Minacciato con una lametta durante una visita, medico aggredito in Calabria
“La nostra solidarietà al coordinatore sanitario dell’istituto penitenziario di Arghillà, in provincia di Reggio Calabria, minacciato con una lametta durante una visita, al presidente Pasquale Veneziano e a tutto l’Ordine dei Medici di Reggio Calabria“.
Così, a nome anche di tutto l’esecutivo, il Comitato centrale, il Collegio dei Revisori dei conti, il Consiglio nazionale, il presidente della Fnomceo Filippo Anelli che ha portato oggi l’episodio all’attenzione del Comitato entrale.
“I colleghi – ha affermato Anelli – che lavorano negli Istituti penitenziari sempre più ci comunicano il disagio legato alla carenza di personale non solo sanitario ma anche di vigilanza, con le oggettive difficoltà legate al fare le visite in mancanza di una adeguata sorveglianza e protezione“.
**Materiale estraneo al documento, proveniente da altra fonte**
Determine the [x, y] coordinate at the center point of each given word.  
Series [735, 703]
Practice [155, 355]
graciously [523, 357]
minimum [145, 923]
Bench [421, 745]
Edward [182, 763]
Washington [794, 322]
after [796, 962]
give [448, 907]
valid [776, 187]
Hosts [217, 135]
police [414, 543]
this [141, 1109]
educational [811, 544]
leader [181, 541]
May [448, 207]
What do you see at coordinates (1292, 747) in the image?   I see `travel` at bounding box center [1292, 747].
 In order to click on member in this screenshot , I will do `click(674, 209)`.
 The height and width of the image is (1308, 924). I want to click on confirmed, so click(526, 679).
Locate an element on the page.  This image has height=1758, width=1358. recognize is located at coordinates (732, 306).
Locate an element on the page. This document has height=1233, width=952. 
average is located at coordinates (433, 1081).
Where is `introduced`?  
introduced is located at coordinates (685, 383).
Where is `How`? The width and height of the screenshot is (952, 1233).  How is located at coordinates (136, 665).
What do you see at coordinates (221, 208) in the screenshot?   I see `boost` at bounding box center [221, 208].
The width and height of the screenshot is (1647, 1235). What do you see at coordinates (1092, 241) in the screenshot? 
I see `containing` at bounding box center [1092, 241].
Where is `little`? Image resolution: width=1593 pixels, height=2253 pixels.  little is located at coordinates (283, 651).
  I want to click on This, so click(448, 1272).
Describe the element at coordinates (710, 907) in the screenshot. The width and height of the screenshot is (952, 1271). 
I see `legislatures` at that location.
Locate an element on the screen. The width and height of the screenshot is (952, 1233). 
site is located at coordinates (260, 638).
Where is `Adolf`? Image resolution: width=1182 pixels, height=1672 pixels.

“Sono sempre più – ha aggiunto – anche le segnalazioni che riceviamo dai colleghi che lavorano agli istituti penitenziari di un disagio profondo, legato alle difficoltà, al sovraffollamento alla carenza del personale penitenziario. Credo che sia importante fare un momento di monitoraggio proprio per comprendere le difficoltà che ci sono nel garantire il diritto alla salute all’interno degli istituti penitenziari un’attività che dovrebbe essere concertata tra il ministero della Salute e il ministero della Giustizia anche per dare risposte precise ai bisogni dei colleghi che con passione e dedizione si dedicano alla cura anche di queste persone”.